# [Work instructions]
Please turn the listing below into a Markdown table with the columns Line No. and Content, one row per line, numbered in order and skipping blank lines.

++++

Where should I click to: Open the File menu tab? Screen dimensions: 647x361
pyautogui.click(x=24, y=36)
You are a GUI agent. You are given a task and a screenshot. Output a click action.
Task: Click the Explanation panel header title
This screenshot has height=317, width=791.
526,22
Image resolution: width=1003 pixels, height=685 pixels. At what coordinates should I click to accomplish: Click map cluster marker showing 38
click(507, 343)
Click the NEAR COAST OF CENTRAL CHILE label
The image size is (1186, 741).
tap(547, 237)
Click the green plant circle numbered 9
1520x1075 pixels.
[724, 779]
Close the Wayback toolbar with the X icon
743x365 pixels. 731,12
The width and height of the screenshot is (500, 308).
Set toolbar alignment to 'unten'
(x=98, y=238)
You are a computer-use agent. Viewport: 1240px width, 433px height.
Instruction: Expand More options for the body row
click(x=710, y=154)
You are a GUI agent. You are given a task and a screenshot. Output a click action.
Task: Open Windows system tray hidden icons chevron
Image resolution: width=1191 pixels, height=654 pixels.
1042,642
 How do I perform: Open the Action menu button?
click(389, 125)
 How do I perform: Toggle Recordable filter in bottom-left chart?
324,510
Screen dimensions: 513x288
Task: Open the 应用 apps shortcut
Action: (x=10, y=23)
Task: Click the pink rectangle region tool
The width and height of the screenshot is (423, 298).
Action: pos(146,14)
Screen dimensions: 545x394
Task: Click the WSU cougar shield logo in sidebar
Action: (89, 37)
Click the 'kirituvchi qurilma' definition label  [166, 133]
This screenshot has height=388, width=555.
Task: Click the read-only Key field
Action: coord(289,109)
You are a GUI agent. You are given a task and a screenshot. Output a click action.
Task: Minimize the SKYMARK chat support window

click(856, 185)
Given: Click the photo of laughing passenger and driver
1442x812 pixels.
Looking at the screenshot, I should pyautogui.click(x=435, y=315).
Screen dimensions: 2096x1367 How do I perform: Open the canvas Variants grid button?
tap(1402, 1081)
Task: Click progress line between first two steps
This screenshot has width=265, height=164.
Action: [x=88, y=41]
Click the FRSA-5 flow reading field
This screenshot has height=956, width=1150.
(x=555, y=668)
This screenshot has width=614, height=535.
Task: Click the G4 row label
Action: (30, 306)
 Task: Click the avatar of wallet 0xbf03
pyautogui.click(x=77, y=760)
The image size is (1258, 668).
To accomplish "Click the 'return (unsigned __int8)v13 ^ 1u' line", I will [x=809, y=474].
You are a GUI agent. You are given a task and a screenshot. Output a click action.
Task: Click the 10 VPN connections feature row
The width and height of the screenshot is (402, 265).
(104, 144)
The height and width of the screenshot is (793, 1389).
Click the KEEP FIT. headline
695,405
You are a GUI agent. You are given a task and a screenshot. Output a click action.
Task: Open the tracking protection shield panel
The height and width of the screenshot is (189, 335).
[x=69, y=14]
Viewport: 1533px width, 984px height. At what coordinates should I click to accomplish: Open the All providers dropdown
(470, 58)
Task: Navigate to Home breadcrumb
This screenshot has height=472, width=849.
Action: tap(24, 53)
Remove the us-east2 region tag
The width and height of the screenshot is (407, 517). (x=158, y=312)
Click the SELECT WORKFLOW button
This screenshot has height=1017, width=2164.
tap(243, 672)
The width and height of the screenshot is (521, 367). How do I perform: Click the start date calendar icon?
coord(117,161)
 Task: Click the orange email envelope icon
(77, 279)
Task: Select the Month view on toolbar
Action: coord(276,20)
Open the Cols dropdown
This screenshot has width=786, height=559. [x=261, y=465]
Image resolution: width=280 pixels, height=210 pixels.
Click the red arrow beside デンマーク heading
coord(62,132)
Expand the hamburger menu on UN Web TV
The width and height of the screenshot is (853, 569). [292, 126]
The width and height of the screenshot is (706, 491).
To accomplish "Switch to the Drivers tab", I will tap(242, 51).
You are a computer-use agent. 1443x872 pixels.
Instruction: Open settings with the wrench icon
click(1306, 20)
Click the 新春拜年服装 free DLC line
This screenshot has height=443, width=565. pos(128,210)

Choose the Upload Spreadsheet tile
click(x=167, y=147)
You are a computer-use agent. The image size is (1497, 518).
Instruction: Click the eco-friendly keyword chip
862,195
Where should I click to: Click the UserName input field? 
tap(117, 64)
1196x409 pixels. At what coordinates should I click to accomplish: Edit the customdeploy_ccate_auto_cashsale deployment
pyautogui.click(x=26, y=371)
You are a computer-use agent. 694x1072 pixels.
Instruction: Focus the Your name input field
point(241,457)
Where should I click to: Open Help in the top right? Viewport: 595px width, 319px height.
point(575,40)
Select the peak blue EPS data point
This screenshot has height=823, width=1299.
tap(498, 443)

++++

# [Output for this task]
| Line No. | Content |
|---|---|
| 1 | Where should I click to: Open the File menu tab? Screen dimensions: 647x361 |
| 2 | pyautogui.click(x=24, y=36) |
| 3 | You are a GUI agent. You are given a task and a screenshot. Output a click action. |
| 4 | Task: Click the Explanation panel header title |
| 5 | This screenshot has height=317, width=791. |
| 6 | 526,22 |
| 7 | Image resolution: width=1003 pixels, height=685 pixels. At what coordinates should I click to accomplish: Click map cluster marker showing 38 |
| 8 | click(507, 343) |
| 9 | Click the NEAR COAST OF CENTRAL CHILE label |
| 10 | The image size is (1186, 741). |
| 11 | tap(547, 237) |
| 12 | Click the green plant circle numbered 9 |
| 13 | 1520x1075 pixels. |
| 14 | [724, 779] |
| 15 | Close the Wayback toolbar with the X icon |
| 16 | 743x365 pixels. 731,12 |
| 17 | The width and height of the screenshot is (500, 308). |
| 18 | Set toolbar alignment to 'unten' |
| 19 | (x=98, y=238) |
| 20 | You are a computer-use agent. Viewport: 1240px width, 433px height. |
| 21 | Instruction: Expand More options for the body row |
| 22 | click(x=710, y=154) |
| 23 | You are a GUI agent. You are given a task and a screenshot. Output a click action. |
| 24 | Task: Open Windows system tray hidden icons chevron |
| 25 | Image resolution: width=1191 pixels, height=654 pixels. |
| 26 | 1042,642 |
| 27 |  How do I perform: Open the Action menu button? |
| 28 | click(389, 125) |
| 29 |  How do I perform: Toggle Recordable filter in bottom-left chart? |
| 30 | 324,510 |
| 31 | Screen dimensions: 513x288 |
| 32 | Task: Open the 应用 apps shortcut |
| 33 | Action: (x=10, y=23) |
| 34 | Task: Click the pink rectangle region tool |
| 35 | The width and height of the screenshot is (423, 298). |
| 36 | Action: pos(146,14) |
| 37 | Screen dimensions: 545x394 |
| 38 | Task: Click the WSU cougar shield logo in sidebar |
| 39 | Action: (89, 37) |
| 40 | Click the 'kirituvchi qurilma' definition label  [166, 133] |
| 41 | This screenshot has height=388, width=555. |
| 42 | Task: Click the read-only Key field |
| 43 | Action: coord(289,109) |
| 44 | You are a GUI agent. You are given a task and a screenshot. Output a click action. |
| 45 | Task: Minimize the SKYMARK chat support window |
| 46 | click(856, 185) |
| 47 | Given: Click the photo of laughing passenger and driver |
| 48 | 1442x812 pixels. |
| 49 | Looking at the screenshot, I should pyautogui.click(x=435, y=315). |
| 50 | Screen dimensions: 2096x1367 How do I perform: Open the canvas Variants grid button? |
| 51 | tap(1402, 1081) |
| 52 | Task: Click progress line between first two steps |
| 53 | This screenshot has width=265, height=164. |
| 54 | Action: [x=88, y=41] |
| 55 | Click the FRSA-5 flow reading field |
| 56 | This screenshot has height=956, width=1150. |
| 57 | (x=555, y=668) |
| 58 | This screenshot has width=614, height=535. |
| 59 | Task: Click the G4 row label |
| 60 | Action: (30, 306) |
| 61 |  Task: Click the avatar of wallet 0xbf03 |
| 62 | pyautogui.click(x=77, y=760) |
| 63 | The image size is (1258, 668). |
| 64 | To accomplish "Click the 'return (unsigned __int8)v13 ^ 1u' line", I will [x=809, y=474]. |
| 65 | You are a GUI agent. You are given a task and a screenshot. Output a click action. |
| 66 | Task: Click the 10 VPN connections feature row |
| 67 | The width and height of the screenshot is (402, 265). |
| 68 | (104, 144) |
| 69 | The height and width of the screenshot is (793, 1389). |
| 70 | Click the KEEP FIT. headline |
| 71 | 695,405 |
| 72 | You are a GUI agent. You are given a task and a screenshot. Output a click action. |
| 73 | Task: Open the tracking protection shield panel |
| 74 | The height and width of the screenshot is (189, 335). |
| 75 | [x=69, y=14] |
| 76 | Viewport: 1533px width, 984px height. At what coordinates should I click to accomplish: Open the All providers dropdown |
| 77 | (470, 58) |
| 78 | Task: Navigate to Home breadcrumb |
| 79 | This screenshot has height=472, width=849. |
| 80 | Action: tap(24, 53) |
| 81 | Remove the us-east2 region tag |
| 82 | The width and height of the screenshot is (407, 517). (x=158, y=312) |
| 83 | Click the SELECT WORKFLOW button |
| 84 | This screenshot has height=1017, width=2164. |
| 85 | tap(243, 672) |
| 86 | The width and height of the screenshot is (521, 367). How do I perform: Click the start date calendar icon? |
| 87 | coord(117,161) |
| 88 |  Task: Click the orange email envelope icon |
| 89 | (77, 279) |
| 90 | Task: Select the Month view on toolbar |
| 91 | Action: coord(276,20) |
| 92 | Open the Cols dropdown |
| 93 | This screenshot has width=786, height=559. [x=261, y=465] |
| 94 | Image resolution: width=280 pixels, height=210 pixels. |
| 95 | Click the red arrow beside デンマーク heading |
| 96 | coord(62,132) |
| 97 | Expand the hamburger menu on UN Web TV |
| 98 | The width and height of the screenshot is (853, 569). [292, 126] |
| 99 | The width and height of the screenshot is (706, 491). |
| 100 | To accomplish "Switch to the Drivers tab", I will tap(242, 51). |
| 101 | You are a computer-use agent. 1443x872 pixels. |
| 102 | Instruction: Open settings with the wrench icon |
| 103 | click(1306, 20) |
| 104 | Click the 新春拜年服装 free DLC line |
| 105 | This screenshot has height=443, width=565. pos(128,210) |
| 106 | Choose the Upload Spreadsheet tile |
| 107 | click(x=167, y=147) |
| 108 | You are a computer-use agent. The image size is (1497, 518). |
| 109 | Instruction: Click the eco-friendly keyword chip |
| 110 | 862,195 |
| 111 | Where should I click to: Click the UserName input field?  |
| 112 | tap(117, 64) |
| 113 | 1196x409 pixels. At what coordinates should I click to accomplish: Edit the customdeploy_ccate_auto_cashsale deployment |
| 114 | pyautogui.click(x=26, y=371) |
| 115 | You are a computer-use agent. 694x1072 pixels. |
| 116 | Instruction: Focus the Your name input field |
| 117 | point(241,457) |
| 118 | Where should I click to: Open Help in the top right? Viewport: 595px width, 319px height. |
| 119 | point(575,40) |
| 120 | Select the peak blue EPS data point |
| 121 | This screenshot has height=823, width=1299. |
| 122 | tap(498, 443) |